About 300 protesting villagers on Thursday and Friday burned car tires outside the Siem Reap Provincial Court, demanding the release of two village representatives and a journalist who were arrested in December, according to villagers and a rights worker.
Sin Leap, 61, and Chan Leap, 35, representatives of more than 200 families involved in a land dispute over 475 hectares of land in Chi Kreng district’s Anlong Samnor commune, were arrested Dec 26, along with journalist Sin Samley, for allegedly forging documents involved with the dispute.
“The protesting will continue unless our two representatives and the journalist are released,” said Khem Savoeun, a representative of the protesters.
Today, as the court hears the case of the three arrested men, the protesters plan to burn another 67 car tires to raise awareness about the arrests and the land dispute, he added.
The villagers accuse authorities, including Chi Kreng District Governor Kao Sophoan, of plotting to secretly sell the land where villagers have been farming since 1981.
Kao Sophoan denied the allegations Sunday and said the Chi Kreng commune villagers are illegally occupying the land, which really belongs to villagers in the adjacent Anlong Samnor commune.
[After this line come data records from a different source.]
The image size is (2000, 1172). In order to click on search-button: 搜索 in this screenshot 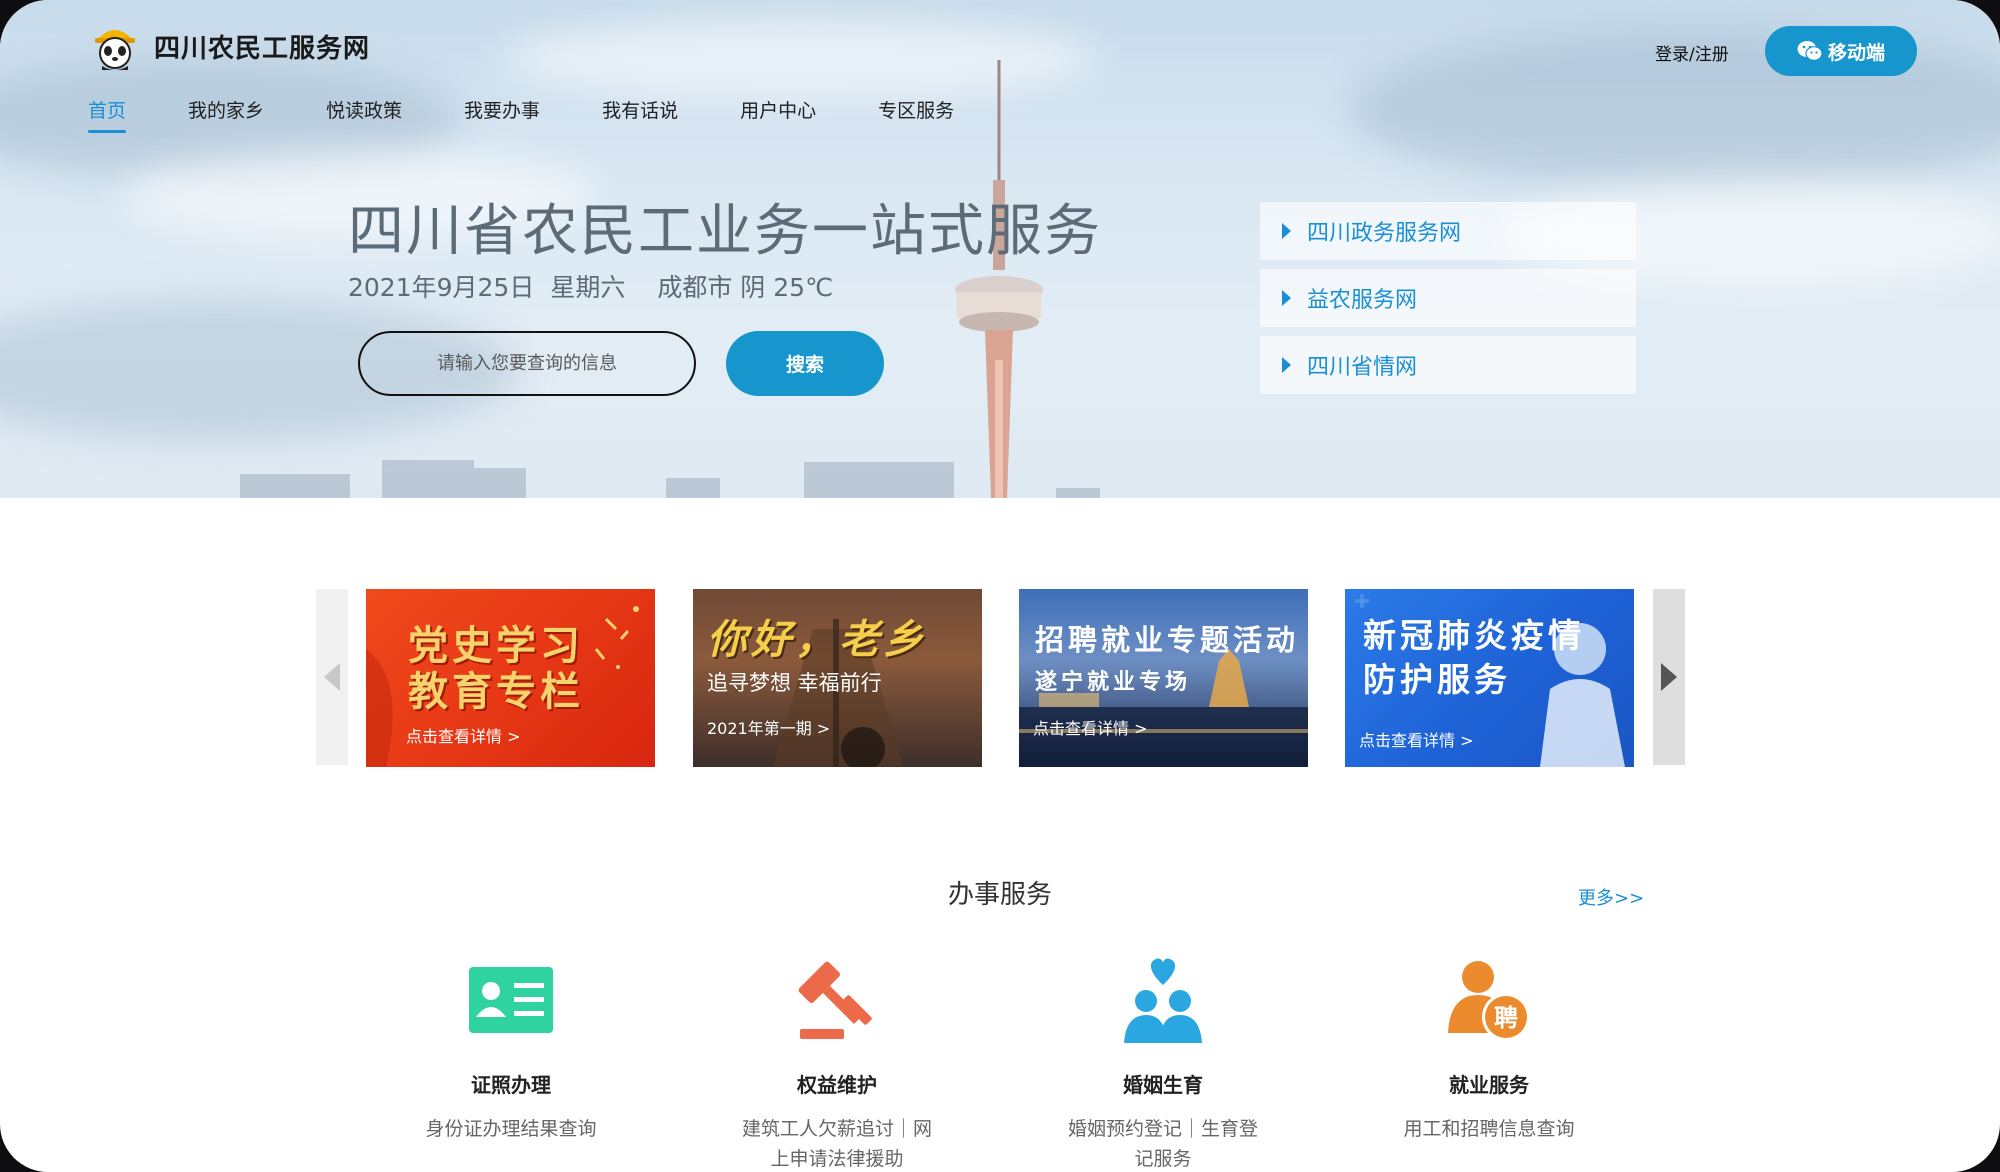, I will do `click(805, 364)`.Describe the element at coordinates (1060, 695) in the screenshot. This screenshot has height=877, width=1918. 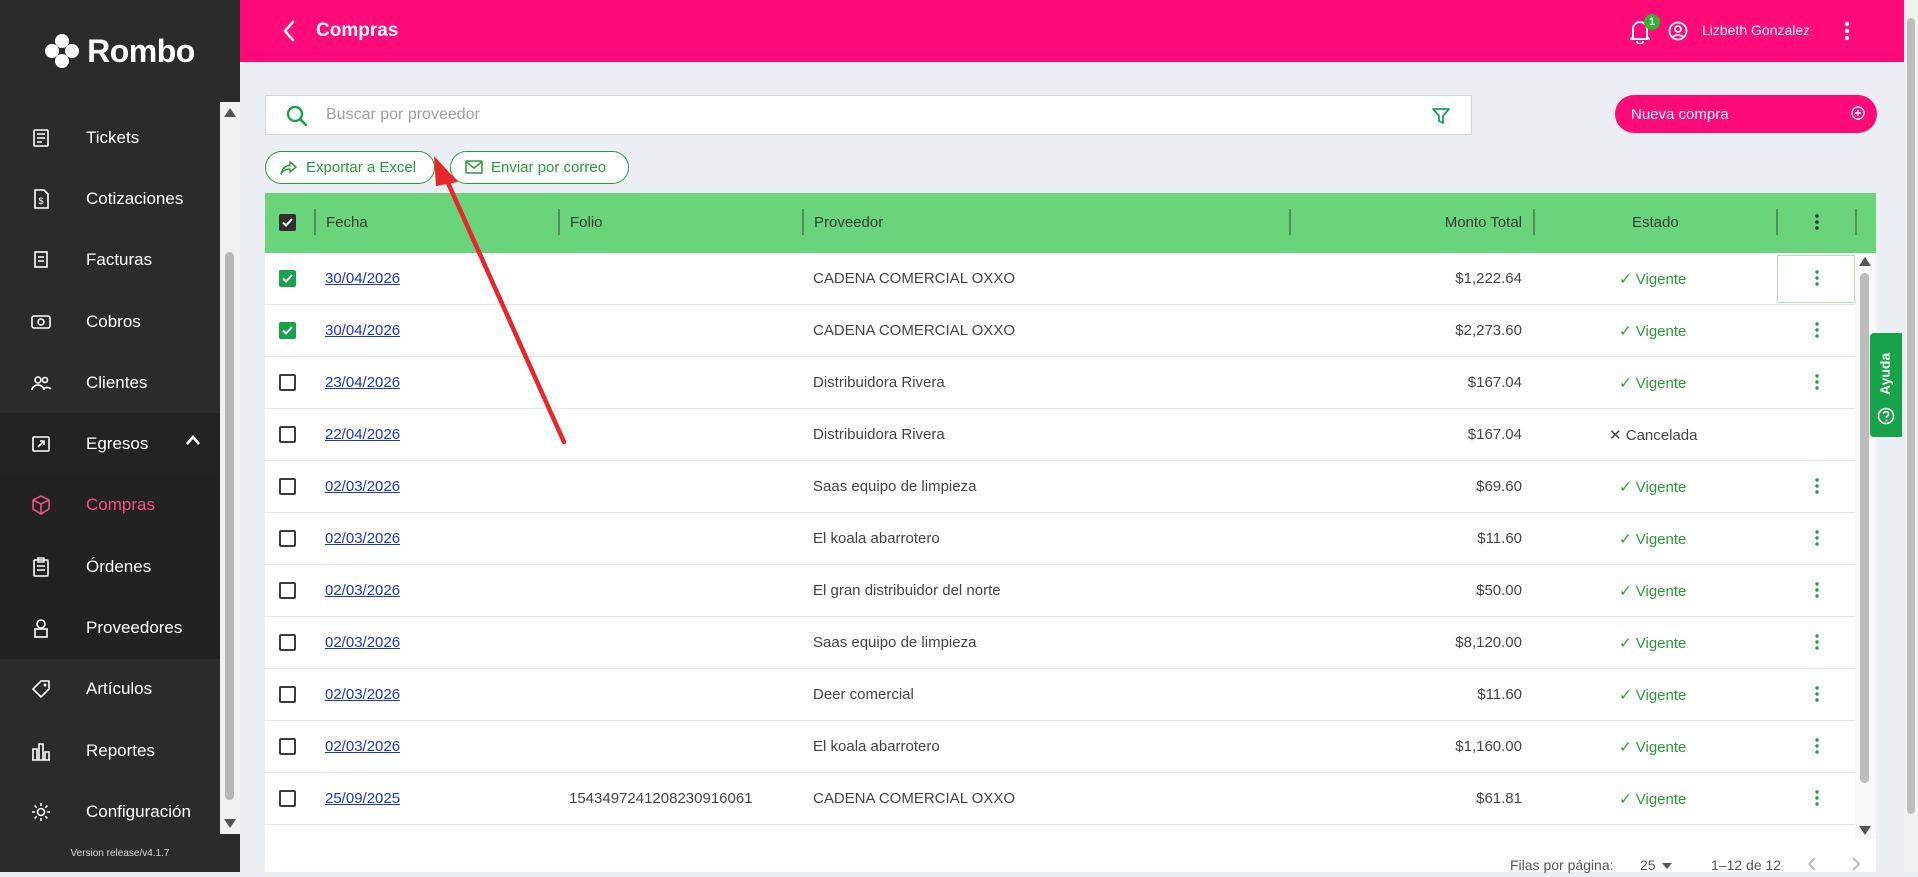
I see `table-row: 02/03/2026 Deer comercial $11.60 ✓ Vigente` at that location.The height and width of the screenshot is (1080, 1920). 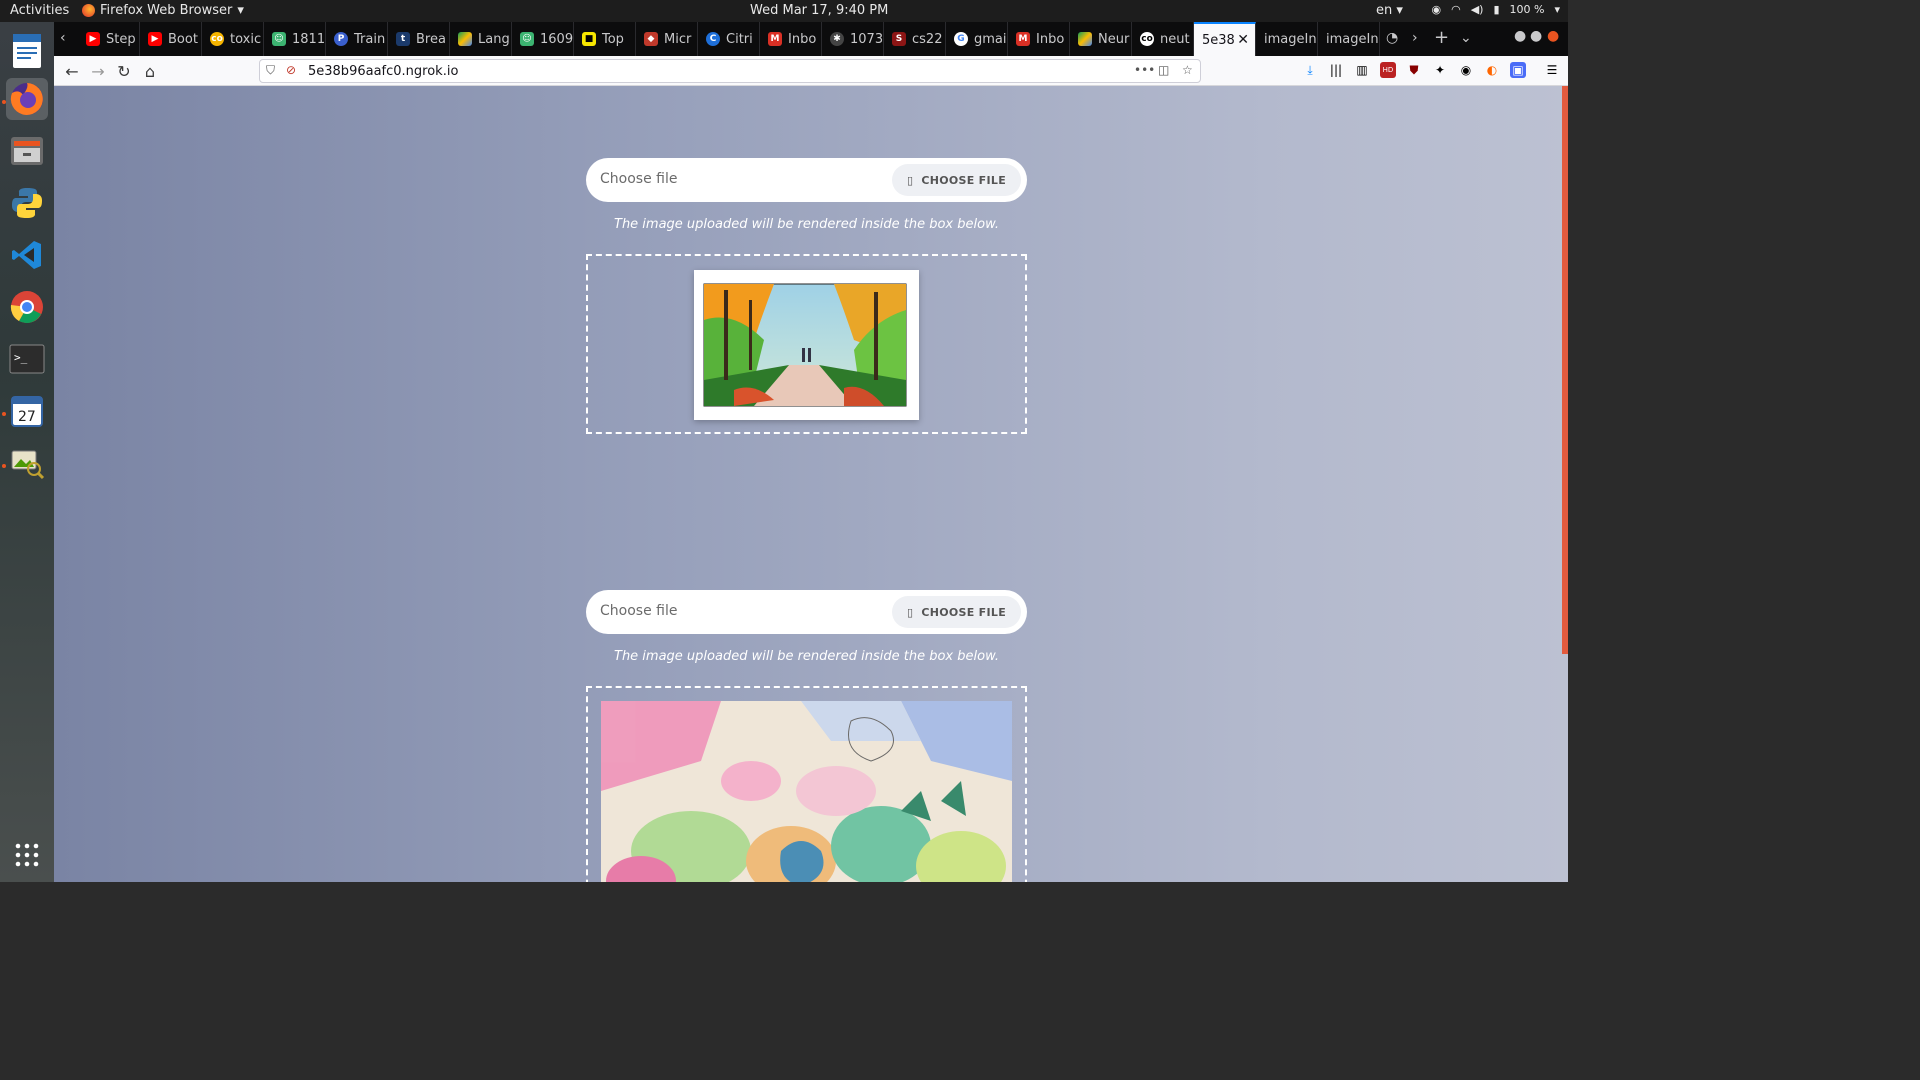 I want to click on page-scrollbar, so click(x=1565, y=370). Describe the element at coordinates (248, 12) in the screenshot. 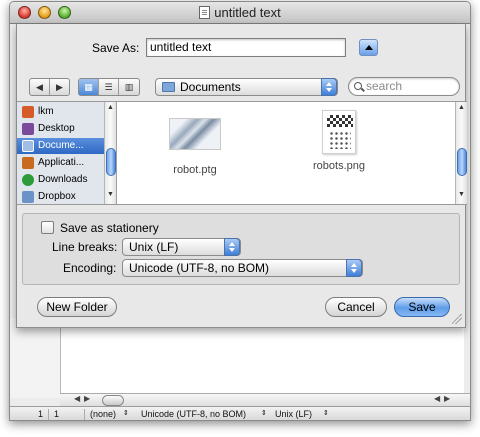

I see `window-title-text: untitled text` at that location.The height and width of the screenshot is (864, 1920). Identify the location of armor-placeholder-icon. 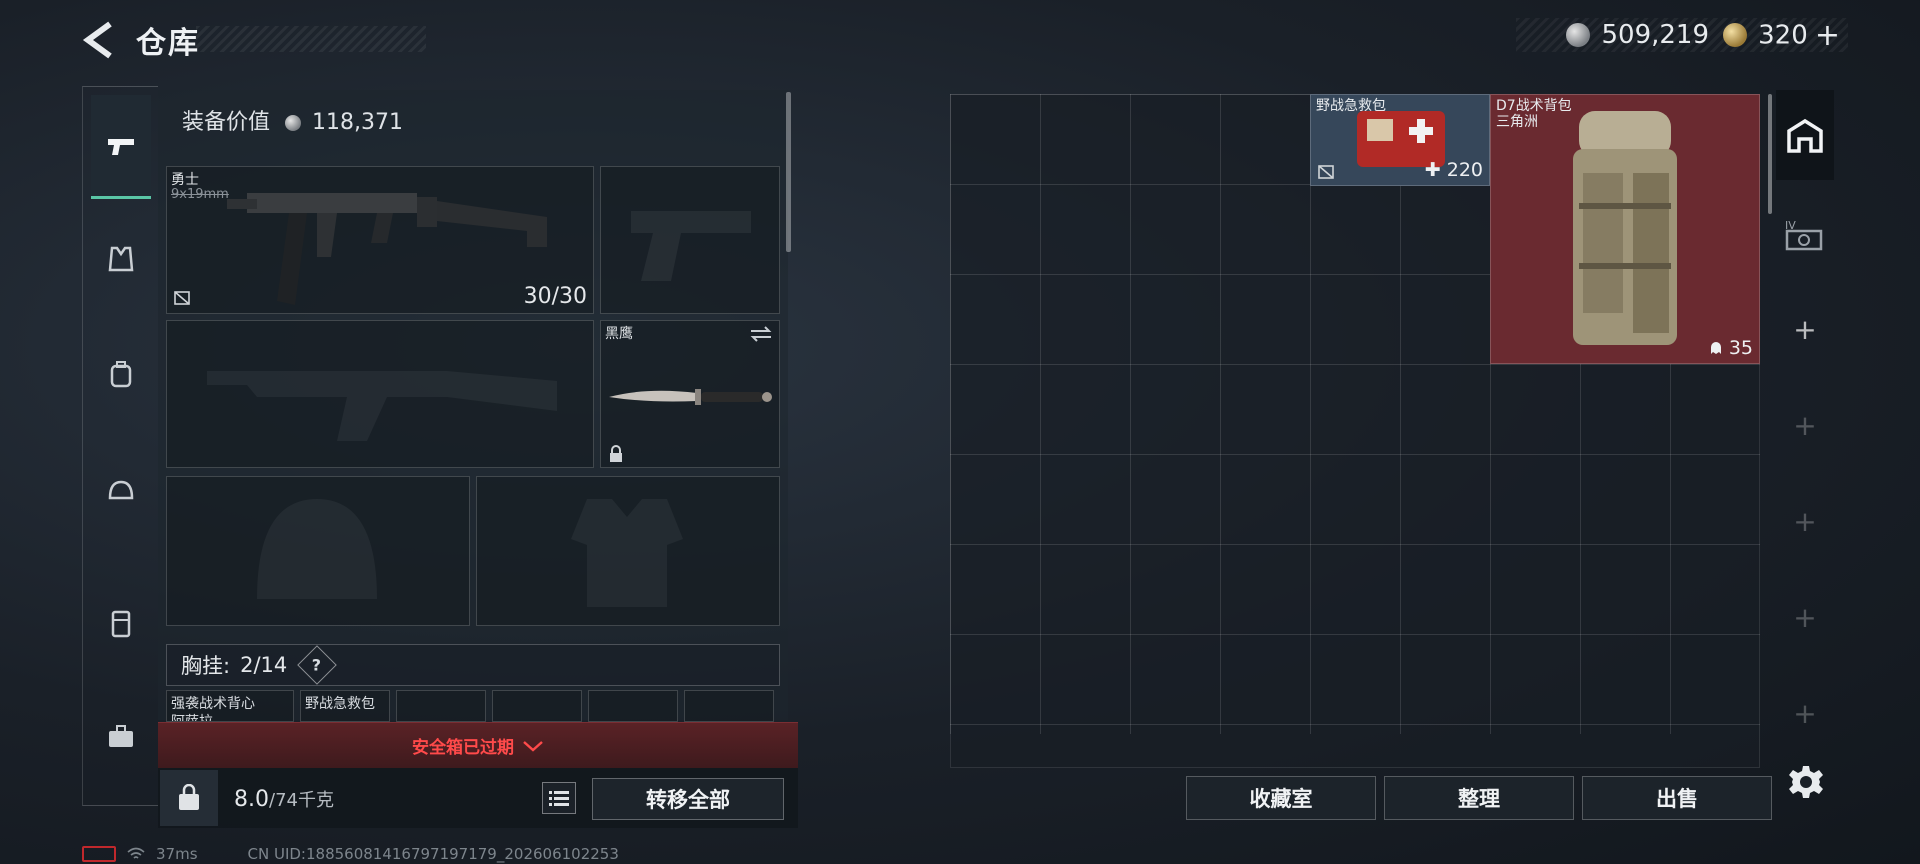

Kao Sophoan urged villagers to remain calm and to file a complaint instead of protesting.
“We appeal to those villagers who have a problem to file a complaint with authorities in order for the authorities to solve [the dispute] in accordance with existing law,” Kao Sophoan said by telephone.
A defense attorney for the three detained men claimed Sunday that their detentions were unlawful because the men had never been summoned for questioning prior to their arrests.
“The investigating judge has not yet questioned the plaintiffs, but he instead arrested and jailed those people,” said defense attorney Kao Soupha. “If somebody accused the children of the judge and prosecutor that their sons are thieves would the judge and prosecutor slap their sons or talk to them first?”
Provincial Court Investigating Judge Nguon Nara said Sunday that the decision to release the three men from pretrial detention now rests with the Appeal Court because of an appeal filed by the defense.
He added that even if the men are released it would likely result in protests because the villagers on the other side of the case would then demonstrate.
“If we either release or detain those three detainees, the protests will still occur,” he said.